Publisher: Deep Silver
Developer: Deep Silver/Sproing
Aug. 25, 2009
Cursed Mountain is a creepy game, thanks to its atmosphere, its setting, and the nature of your enemies. Ghosts are an entirely different breed of enemies than something like a zombie, which has become the go-to horror game opponent. Ghosts can disappear, they can move through walls, and they possess things, while a zombie just kind of lumbers at you. When you combine ghosts and their abilities with a mountain setting, one that, despite its massive scale and open space, feels claustrophobic, then you’ve developed a creepy atmosphere that will keep your gamers uneasy throughout. While the game isn’t outright scary, it does a great job of leaving you feeling unsettled and uncomfortable with your situation, and it does try to mess with your head in a psychological manner that keeps both you and the main character, Eric Simmons, guessing about what’s going on.

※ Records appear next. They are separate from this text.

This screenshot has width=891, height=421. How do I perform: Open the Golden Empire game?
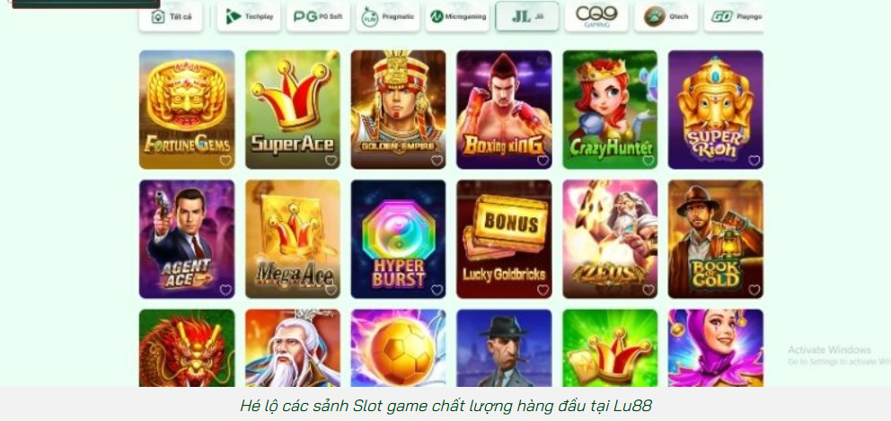[398, 110]
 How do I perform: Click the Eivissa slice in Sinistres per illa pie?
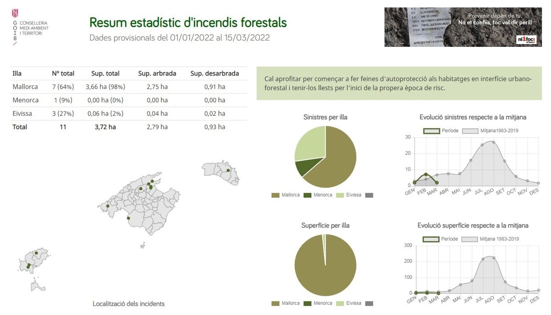(x=309, y=142)
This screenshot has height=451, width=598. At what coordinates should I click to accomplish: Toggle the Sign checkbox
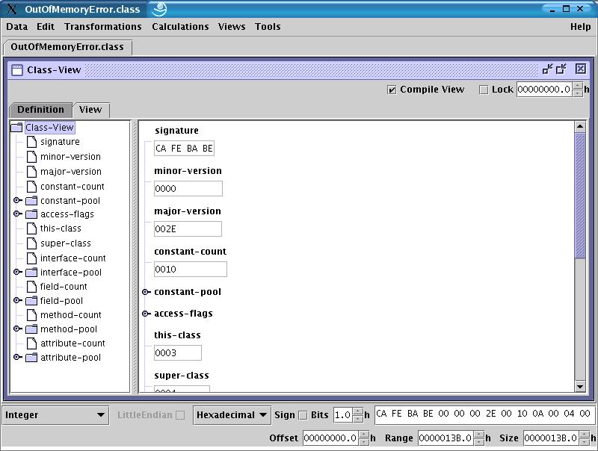point(303,415)
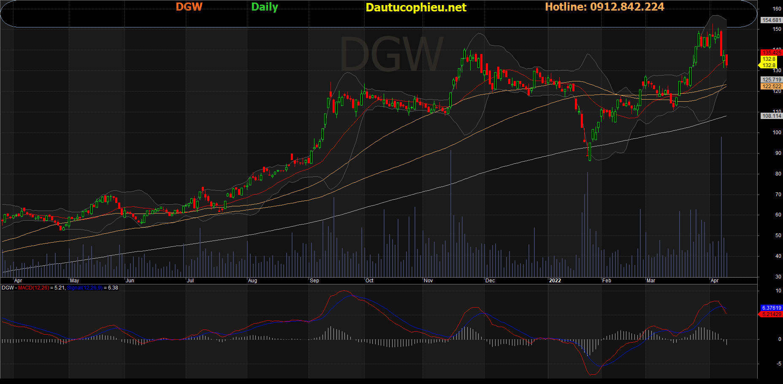Click the red 135.425 price tag

(771, 53)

The setting is also successful in replicating the area it represents. Deep Silver went to great lengths to research Buddhist and Tibetan ideas and beliefs, as well as the region they lived in; this shows up in the villages, the insides of houses, the monasteries, and the mountain paths. One nifty item is that you can see the game world from anywhere in Cursed Mountain. If you’re at the bottom of the mountain in the village, you can see your destinations alongside the mountain, and as you climb up, you can see where you used to travel getting smaller and smaller as it moves further away. You get a sense of your accomplishment as well as the scale of your undertaking and the mountain this way; it’s a unique item that adds to the game experience, especially when you look back or forward to take it in.

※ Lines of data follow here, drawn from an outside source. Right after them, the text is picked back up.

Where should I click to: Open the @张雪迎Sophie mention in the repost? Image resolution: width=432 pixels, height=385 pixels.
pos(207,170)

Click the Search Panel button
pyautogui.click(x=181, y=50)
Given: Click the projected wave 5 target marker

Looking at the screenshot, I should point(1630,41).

Not everything works this well though. It’s a bit annoying when there are doors you can’t open though–not locked ones either, just ones you can’t interact with–and also when a path that appears open is unable to be accessed by your character–invisible walls, of sorts–and these moments do break up the atmosphere and remind you that you’re in the middle of a game. The controls also need some work, though this is a common complaint for this type of game–in fact, it has the same tank-like movement issues that plagues most survival horror. Eric Simmons might be a normal person, but he should be able to turn around faster than he does, and he walks and jogs a bit slow for my liking–the game suffers from some pacing issues already, and this doesn’t help. The motion controls work pretty well though–you use them to banish ghosts, releasing them from their prison in this world. Deep Silver wanted to use Wii Remote and Nunchuk gestures to perform a ritual for removing these ghosts, and you do this by moving both controllers side to side, diagonally or up and down, depending on the markers on-screen. There’s one Nunchuk motion that sometimes gives me trouble, and I have to do it 2-3 times before it works, but it’s never a game-breaking issue. The IR implementation is probably the smoothest portion of the control scheme, as you can fire bursts of energy at these ghosts or throw a sort of capture net around them so you can banish them quicker.

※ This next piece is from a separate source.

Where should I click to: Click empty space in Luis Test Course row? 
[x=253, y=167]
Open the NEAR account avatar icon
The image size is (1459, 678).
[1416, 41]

Even if the controls or pacing frustrate you a bit, the story will more than make up for it. Simmons is trying to locate his lost brother, who was scaling the mountain in order to find a sacred and secret item. Things are not what they seem from afar, as Eric finds the village empty save for one person, with ghosts coming at him from all sides. From there, he searches for clues about both the appearance of the ghosts and the disappearance of his brother, sometimes finding help along the way, but often finding himself outnumbered and the object of scorn for both the living and dead. I don’t want to spoil any plot details, just know that the story is worth your attention.
Graphically, Cursed Mountain looks pretty good. There’s a lot of detail in the setting, and as stated, viewing the entire game world at once is a wonderful trick that the game benefits from. Eric’s animations are sometimes stiff though, and I feel like a lot of the game looks dark in places it doesn’t need to. Overall though, it’s well above-average for a Wii game, especially a third-party one, and does a far better job than most of the realistic-styled titles on the system.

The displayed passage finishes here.